• [Work request] In the entries below, find the line containing "Invision (69, 732)". Write out that line and all lines after it, exactly, and nothing else.

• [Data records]
◆ ◆ ◆
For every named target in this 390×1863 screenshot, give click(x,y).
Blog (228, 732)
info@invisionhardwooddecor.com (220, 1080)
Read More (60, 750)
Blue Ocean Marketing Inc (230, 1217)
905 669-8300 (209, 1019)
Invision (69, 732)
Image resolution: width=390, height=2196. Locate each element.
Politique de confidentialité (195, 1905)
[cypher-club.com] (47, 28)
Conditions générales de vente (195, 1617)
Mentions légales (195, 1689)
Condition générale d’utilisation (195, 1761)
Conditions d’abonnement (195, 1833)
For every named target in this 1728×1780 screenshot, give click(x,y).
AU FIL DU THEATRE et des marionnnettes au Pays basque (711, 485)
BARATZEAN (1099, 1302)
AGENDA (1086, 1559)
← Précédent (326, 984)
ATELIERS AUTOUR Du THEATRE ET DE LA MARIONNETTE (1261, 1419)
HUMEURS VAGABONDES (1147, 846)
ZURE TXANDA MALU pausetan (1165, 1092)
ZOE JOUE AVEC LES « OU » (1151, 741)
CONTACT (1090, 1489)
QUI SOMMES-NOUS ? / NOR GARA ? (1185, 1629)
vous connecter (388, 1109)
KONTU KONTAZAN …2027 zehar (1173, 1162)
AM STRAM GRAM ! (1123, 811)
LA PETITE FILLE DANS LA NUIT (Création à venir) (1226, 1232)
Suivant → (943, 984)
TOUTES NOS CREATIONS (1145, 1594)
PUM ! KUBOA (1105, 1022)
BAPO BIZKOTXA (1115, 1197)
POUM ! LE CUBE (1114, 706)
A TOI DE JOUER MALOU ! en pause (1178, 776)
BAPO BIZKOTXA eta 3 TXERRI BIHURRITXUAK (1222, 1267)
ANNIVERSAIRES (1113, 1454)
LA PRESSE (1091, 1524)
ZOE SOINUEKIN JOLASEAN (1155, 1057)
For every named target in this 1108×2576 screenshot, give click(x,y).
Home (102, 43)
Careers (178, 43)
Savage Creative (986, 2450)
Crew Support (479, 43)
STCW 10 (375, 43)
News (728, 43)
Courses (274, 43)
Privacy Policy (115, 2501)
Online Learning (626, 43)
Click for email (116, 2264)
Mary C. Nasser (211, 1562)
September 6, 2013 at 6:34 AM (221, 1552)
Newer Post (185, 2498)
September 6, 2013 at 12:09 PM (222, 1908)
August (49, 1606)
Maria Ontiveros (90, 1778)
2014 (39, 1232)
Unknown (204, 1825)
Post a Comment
◆ ◆ ◆
• [Response to this task]
Invision (69, 732)
Image resolution: width=390, height=2196. Locate each element.
Politique de confidentialité (195, 1905)
[cypher-club.com] (47, 28)
Conditions générales de vente (195, 1617)
Mentions légales (195, 1689)
Condition générale d’utilisation (195, 1761)
Conditions d’abonnement (195, 1833)
For every named target in this 1728×1780 screenshot, give click(x,y).
AU FIL DU THEATRE et des marionnnettes au Pays basque (711, 485)
BARATZEAN (1099, 1302)
AGENDA (1086, 1559)
← Précédent (326, 984)
ATELIERS AUTOUR Du THEATRE ET DE LA MARIONNETTE (1261, 1419)
HUMEURS VAGABONDES (1147, 846)
ZURE TXANDA MALU pausetan (1165, 1092)
ZOE JOUE AVEC LES « OU » (1151, 741)
CONTACT (1090, 1489)
QUI SOMMES-NOUS ? / NOR GARA ? (1185, 1629)
vous connecter (388, 1109)
KONTU KONTAZAN …2027 zehar (1173, 1162)
AM STRAM GRAM ! (1123, 811)
LA PETITE FILLE DANS LA NUIT (Création à venir) (1226, 1232)
Suivant → (943, 984)
TOUTES NOS CREATIONS (1145, 1594)
PUM ! KUBOA (1105, 1022)
BAPO BIZKOTXA (1115, 1197)
POUM ! LE CUBE (1114, 706)
A TOI DE JOUER MALOU ! en pause (1178, 776)
BAPO BIZKOTXA eta 3 TXERRI BIHURRITXUAK (1222, 1267)
ANNIVERSAIRES (1113, 1454)
LA PRESSE (1091, 1524)
ZOE SOINUEKIN JOLASEAN (1155, 1057)
For every named target in this 1108×2576 screenshot, give click(x,y).
Home (102, 43)
Careers (178, 43)
Savage Creative (986, 2450)
Crew Support (479, 43)
STCW 10 (375, 43)
News (728, 43)
Courses (274, 43)
Privacy Policy (115, 2501)
Online Learning (626, 43)
Click for email (116, 2264)
Mary C. Nasser (211, 1562)
September 6, 2013 at 6:34 AM (221, 1552)
Newer Post (185, 2498)
September 6, 2013 at 12:09 PM (222, 1908)
August (49, 1606)
Maria Ontiveros (90, 1778)
2014 (39, 1232)
Unknown (204, 1825)
Post a Comment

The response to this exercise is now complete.